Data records
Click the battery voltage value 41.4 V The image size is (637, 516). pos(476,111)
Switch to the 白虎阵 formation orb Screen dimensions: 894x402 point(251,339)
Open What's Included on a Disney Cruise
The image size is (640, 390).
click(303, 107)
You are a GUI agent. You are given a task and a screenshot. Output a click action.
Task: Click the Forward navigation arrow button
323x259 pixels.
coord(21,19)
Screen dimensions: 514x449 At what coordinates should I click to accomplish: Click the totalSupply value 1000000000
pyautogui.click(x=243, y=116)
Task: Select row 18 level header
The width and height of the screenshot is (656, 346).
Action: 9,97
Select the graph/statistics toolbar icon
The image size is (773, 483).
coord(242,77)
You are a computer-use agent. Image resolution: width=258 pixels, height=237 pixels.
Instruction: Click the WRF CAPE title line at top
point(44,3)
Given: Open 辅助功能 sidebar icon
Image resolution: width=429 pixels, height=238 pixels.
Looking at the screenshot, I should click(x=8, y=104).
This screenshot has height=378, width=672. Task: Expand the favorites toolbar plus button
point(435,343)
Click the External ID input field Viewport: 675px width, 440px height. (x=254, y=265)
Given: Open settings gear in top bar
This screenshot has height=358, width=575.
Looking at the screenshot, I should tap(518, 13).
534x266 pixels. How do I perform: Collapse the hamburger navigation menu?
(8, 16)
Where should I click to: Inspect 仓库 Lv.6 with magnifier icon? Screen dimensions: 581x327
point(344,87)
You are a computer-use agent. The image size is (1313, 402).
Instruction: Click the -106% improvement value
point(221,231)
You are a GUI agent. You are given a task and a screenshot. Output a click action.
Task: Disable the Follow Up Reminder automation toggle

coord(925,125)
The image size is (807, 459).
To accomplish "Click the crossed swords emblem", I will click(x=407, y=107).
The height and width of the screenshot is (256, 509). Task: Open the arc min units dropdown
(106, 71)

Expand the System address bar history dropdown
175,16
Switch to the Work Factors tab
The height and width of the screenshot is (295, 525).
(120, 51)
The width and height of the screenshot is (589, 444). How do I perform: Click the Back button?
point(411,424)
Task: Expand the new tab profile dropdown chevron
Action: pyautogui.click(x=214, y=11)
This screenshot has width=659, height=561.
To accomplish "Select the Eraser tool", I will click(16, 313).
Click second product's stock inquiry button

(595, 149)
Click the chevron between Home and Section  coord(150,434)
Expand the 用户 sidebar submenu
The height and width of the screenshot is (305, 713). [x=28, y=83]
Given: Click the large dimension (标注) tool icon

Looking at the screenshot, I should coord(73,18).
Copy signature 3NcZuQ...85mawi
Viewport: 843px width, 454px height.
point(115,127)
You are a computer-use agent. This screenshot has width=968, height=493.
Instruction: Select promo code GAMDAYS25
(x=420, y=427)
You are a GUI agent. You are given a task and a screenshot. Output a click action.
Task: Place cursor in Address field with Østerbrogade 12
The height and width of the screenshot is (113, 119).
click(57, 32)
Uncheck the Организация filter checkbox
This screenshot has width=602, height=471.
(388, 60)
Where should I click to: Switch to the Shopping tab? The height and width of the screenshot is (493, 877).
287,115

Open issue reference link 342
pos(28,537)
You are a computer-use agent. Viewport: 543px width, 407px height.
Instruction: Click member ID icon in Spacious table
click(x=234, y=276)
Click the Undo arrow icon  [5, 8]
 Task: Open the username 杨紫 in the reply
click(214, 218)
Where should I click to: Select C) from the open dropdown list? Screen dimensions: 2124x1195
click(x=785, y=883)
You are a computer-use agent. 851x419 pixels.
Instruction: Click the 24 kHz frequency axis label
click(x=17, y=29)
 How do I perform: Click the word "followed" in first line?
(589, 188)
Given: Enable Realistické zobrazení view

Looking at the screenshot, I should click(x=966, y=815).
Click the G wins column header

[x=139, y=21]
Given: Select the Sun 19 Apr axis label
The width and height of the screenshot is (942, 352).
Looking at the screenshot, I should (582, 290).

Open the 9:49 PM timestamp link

TRY IT
Scan the records above and tell how many lines include the word "field"; the number is all that should be written.

SOLUTION TO THIS TASK
2